Ecosyste.ms: Awesome

An open API service indexing awesome lists of open source software.

Awesome Lists | Featured Topics | Projects

https://github.com/intercom/hippie_csv

:v: Tolerant, liberal CSV parsing
https://github.com/intercom/hippie_csv

Last synced: about 1 month ago
JSON representation

:v: Tolerant, liberal CSV parsing

Awesome Lists containing this project

README

        

# HippieCSV

[ ![Codeship Status for intercom/hippie_csv](https://codeship.com/projects/f3b188e0-f312-0132-75cb-5ed004d44c71/status?branch=master)](https://codeship.com/projects/85324)
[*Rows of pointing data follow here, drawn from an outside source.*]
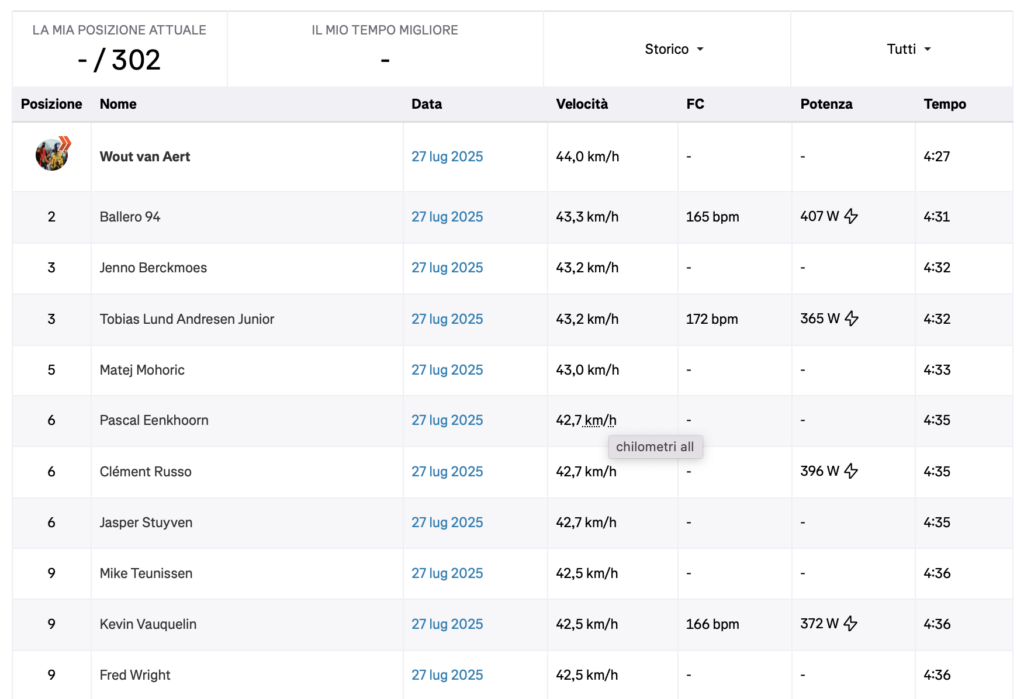Open Jasper Stuyven's 27 lug 2025 date link

click(447, 522)

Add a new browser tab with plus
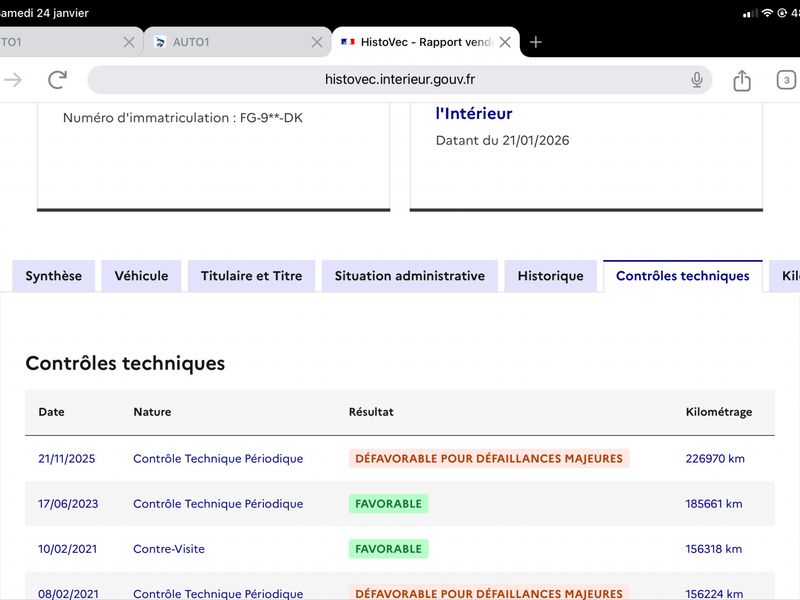click(536, 42)
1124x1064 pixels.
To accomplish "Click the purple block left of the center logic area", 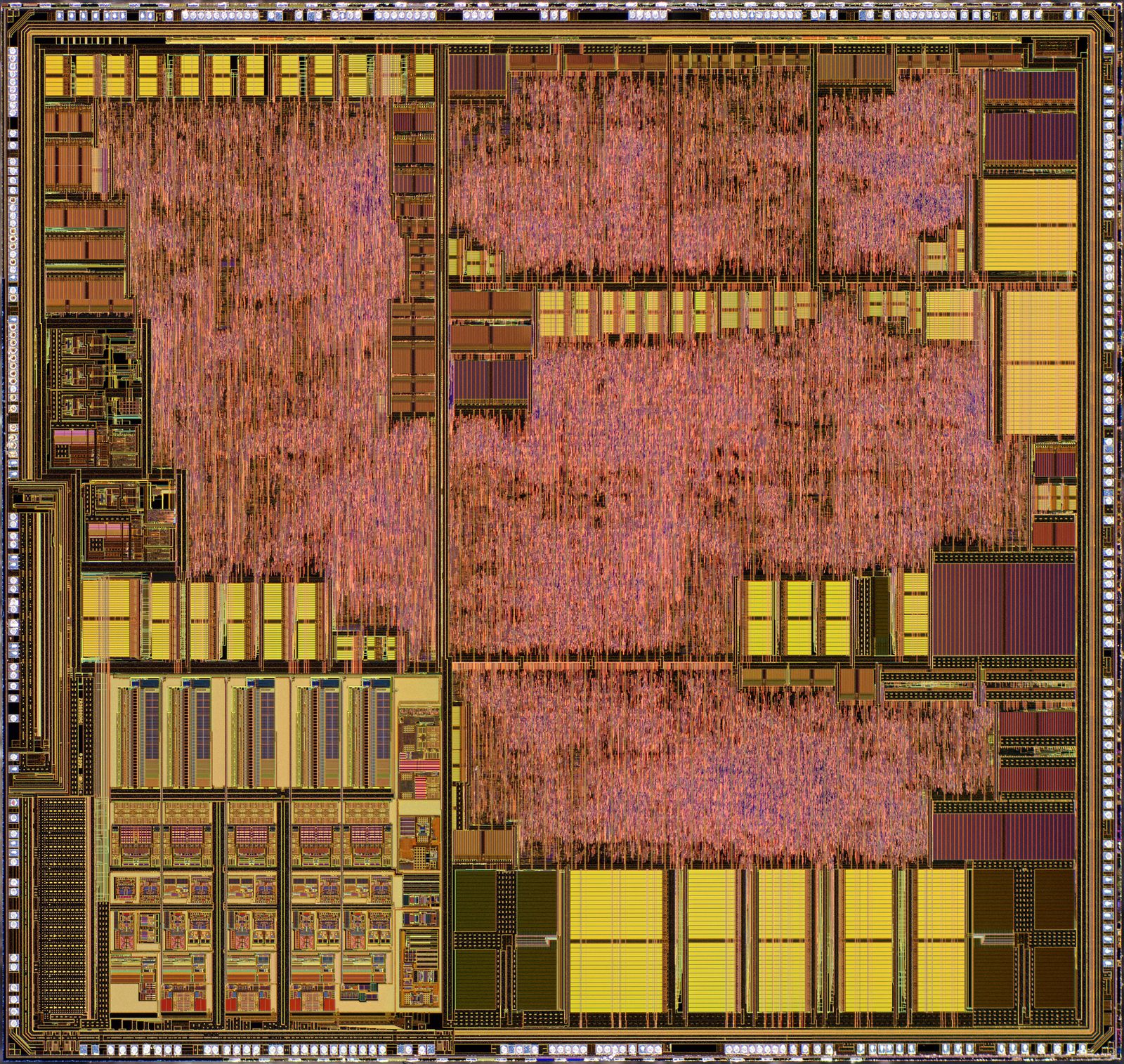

Ruby's `CSV` is great. It complies with the [proposed CSV spec](https://www.ietf.org/rfc/rfc4180.txt)
pretty well. If you pass its methods bad or non-compliant CSVs, it’ll rightfully
and loudly complain. It’s great 👍

Except…if you want to be able to deal with files from the real world. At
[Intercom](https://intercom.io), we’ve seen lots of problematic CSVs from
customers importing data to our system. You may want to support such cases.
You may not always know the delimiter, nor the chosen quote character, in
advance.

HippieCSV is a ridiculously tolerant and liberal parser which aims to yield as
much usable data as possible out of such real-world CSVs.

## Installation

Add this line to your application's Gemfile:

gem 'hippie_csv'

And then execute:

$ bundle

Or install it yourself as:

$ gem install hippie_csv

## Usage

Exposes three public methods:
1. `.read` a file path to an array. Reads from the file all at once, building the whole CSV object in memory.
2. `.parse` an in-memory string to an array.
3. `.stream` from a file path and parse line by line, calling a given block on each row.

**Note**: Processing large files using read or parse is a memory intensive operation. Use stream for parsing a CSV file line by line from the file to save memory. This method will use less memory but take longer, as we run each line through parse.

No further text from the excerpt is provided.